> WHAT TO WORK ON: What number of lines in the listing contain "sidebar"? Answer with that number only.

> GIVEN RECORDS:

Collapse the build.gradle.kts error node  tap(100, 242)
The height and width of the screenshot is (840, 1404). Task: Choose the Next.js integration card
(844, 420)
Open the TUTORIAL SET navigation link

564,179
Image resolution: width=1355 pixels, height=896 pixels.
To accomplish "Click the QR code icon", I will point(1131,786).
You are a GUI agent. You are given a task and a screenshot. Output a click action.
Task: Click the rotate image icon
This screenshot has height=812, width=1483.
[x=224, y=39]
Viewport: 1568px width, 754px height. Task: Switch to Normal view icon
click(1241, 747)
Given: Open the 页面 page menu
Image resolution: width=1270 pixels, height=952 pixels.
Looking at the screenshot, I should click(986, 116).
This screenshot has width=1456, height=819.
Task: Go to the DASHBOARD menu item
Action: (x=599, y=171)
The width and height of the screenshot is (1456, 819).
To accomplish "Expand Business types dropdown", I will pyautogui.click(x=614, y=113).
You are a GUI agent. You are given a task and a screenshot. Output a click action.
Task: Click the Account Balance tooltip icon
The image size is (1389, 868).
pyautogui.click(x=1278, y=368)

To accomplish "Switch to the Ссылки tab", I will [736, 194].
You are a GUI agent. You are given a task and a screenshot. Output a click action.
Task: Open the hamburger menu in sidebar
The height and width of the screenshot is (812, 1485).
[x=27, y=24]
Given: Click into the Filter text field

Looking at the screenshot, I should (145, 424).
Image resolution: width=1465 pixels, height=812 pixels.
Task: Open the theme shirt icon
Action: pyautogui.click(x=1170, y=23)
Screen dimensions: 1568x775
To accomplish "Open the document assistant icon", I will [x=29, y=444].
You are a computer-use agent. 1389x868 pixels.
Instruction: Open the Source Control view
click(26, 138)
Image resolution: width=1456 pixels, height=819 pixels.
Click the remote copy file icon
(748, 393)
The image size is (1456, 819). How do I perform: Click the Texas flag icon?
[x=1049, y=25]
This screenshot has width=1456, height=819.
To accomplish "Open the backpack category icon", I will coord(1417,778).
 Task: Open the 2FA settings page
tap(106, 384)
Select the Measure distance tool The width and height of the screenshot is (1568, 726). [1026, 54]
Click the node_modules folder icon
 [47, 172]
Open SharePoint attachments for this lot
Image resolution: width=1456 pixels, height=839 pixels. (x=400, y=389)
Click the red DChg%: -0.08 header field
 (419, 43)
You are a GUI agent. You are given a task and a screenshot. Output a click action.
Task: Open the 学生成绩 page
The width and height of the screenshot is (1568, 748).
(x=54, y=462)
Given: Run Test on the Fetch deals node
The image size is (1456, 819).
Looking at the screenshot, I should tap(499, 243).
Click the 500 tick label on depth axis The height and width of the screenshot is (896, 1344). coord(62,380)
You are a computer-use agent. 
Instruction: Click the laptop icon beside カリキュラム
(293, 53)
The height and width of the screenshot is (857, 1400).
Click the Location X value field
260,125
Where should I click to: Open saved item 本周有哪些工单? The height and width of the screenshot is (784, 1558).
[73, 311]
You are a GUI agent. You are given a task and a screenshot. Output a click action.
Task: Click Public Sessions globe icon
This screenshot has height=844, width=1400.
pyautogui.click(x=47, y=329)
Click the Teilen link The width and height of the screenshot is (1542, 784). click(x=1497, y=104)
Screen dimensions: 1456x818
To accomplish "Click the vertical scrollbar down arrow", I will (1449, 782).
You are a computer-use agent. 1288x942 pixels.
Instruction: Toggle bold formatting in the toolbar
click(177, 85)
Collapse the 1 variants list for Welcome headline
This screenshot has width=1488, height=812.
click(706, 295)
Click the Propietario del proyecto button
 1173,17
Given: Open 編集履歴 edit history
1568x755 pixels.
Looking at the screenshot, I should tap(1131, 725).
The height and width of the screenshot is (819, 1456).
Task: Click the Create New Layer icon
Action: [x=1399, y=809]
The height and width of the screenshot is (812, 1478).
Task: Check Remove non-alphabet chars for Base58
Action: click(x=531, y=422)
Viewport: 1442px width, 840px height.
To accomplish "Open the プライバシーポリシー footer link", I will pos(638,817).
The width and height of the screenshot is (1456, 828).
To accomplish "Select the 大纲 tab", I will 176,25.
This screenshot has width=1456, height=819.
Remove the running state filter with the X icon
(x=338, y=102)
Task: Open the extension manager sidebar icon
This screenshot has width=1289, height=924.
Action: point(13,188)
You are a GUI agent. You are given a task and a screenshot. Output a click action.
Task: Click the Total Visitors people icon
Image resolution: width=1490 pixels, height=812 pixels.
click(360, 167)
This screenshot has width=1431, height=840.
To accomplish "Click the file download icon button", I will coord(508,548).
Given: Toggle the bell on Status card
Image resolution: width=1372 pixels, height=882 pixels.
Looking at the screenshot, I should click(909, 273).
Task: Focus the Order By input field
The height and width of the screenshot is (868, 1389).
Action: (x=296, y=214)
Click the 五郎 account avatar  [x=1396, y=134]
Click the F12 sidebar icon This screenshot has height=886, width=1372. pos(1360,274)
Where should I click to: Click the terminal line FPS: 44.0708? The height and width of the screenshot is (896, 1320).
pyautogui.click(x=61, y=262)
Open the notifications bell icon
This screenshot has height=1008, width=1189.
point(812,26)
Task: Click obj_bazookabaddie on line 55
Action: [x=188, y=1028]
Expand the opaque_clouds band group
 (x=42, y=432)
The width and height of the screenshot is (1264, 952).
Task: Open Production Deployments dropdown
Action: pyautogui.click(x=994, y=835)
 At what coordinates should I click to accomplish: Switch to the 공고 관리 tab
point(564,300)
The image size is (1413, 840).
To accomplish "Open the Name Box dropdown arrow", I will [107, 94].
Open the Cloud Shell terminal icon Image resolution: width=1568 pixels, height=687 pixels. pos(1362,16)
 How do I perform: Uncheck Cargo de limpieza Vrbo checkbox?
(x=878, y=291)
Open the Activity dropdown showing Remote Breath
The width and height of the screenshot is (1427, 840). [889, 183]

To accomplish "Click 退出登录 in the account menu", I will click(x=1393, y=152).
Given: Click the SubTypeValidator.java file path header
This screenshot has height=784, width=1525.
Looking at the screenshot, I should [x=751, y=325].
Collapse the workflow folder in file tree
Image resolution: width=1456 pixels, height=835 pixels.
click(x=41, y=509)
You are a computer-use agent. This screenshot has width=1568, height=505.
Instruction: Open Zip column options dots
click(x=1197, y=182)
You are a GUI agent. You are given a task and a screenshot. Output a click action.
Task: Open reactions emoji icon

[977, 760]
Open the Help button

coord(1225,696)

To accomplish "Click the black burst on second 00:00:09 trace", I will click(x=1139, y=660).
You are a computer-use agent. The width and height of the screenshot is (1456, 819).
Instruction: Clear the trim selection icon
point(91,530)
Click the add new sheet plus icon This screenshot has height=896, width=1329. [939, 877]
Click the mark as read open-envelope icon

> TASK OUTPUT: 3